San Francisco -- Gap reported Thursday that profit for the quarter ended July 30 dropped 19% to $189 million, compared with $234 million in the year-ago period.
The retailer, which operates the Gap, Old Navy and Banana Republic banners, cited aggressive merchandise pricing reductions for the profit decline. Results beat analysts’ earnings expectations, but the declines still raised concerns about Gap’s performance in the upcoming fall and holiday shopping seasons.
Revenue rose 2% to $3.38 billion in the quarter, just missing Wall Street’s expected $3.39 billion in revenue. Same-store sales declined 2%. By division, Gap's domestic business was down 3%, while Banana Republic posted a 2% decline. Old Navy's domestic business was flat.

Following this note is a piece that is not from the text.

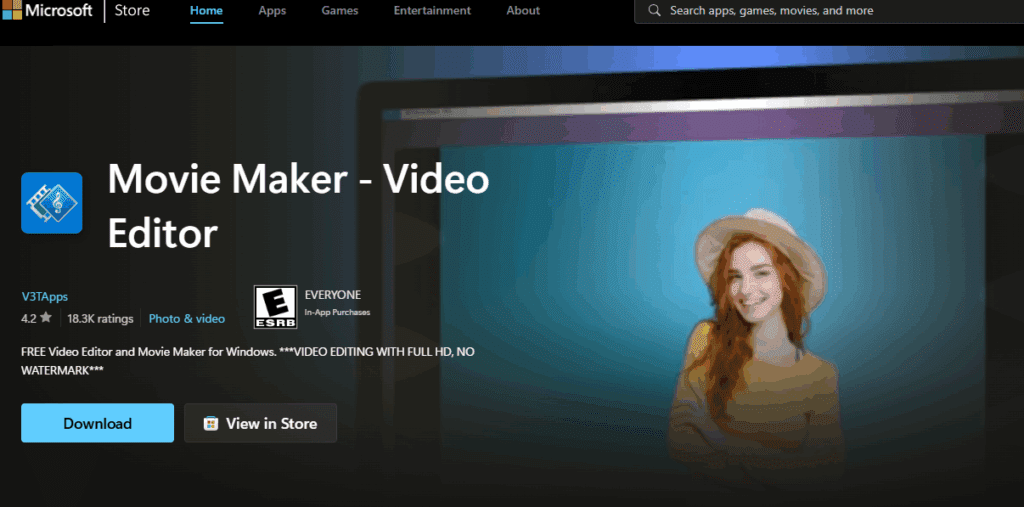Select the About navigation item
The image size is (1024, 507).
point(523,11)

"We've been very clear internally and externally," Glenn Murphy, chairman and CEO, said during a conference call. "Our goal is to have moderate, steady growth in our domestic business and we've not achieved that."
Murphy, however, offered some reassurances to investors, saying “we have far greater opportunities than challenges ahead of us. Every brand, division, and geography is focused on what matters most -- delivering consistent, great product and more effective marketing in order to drive higher levels of performance.
Murphy said the retailer’s top priorities are to increase marketing and turn around its women's business.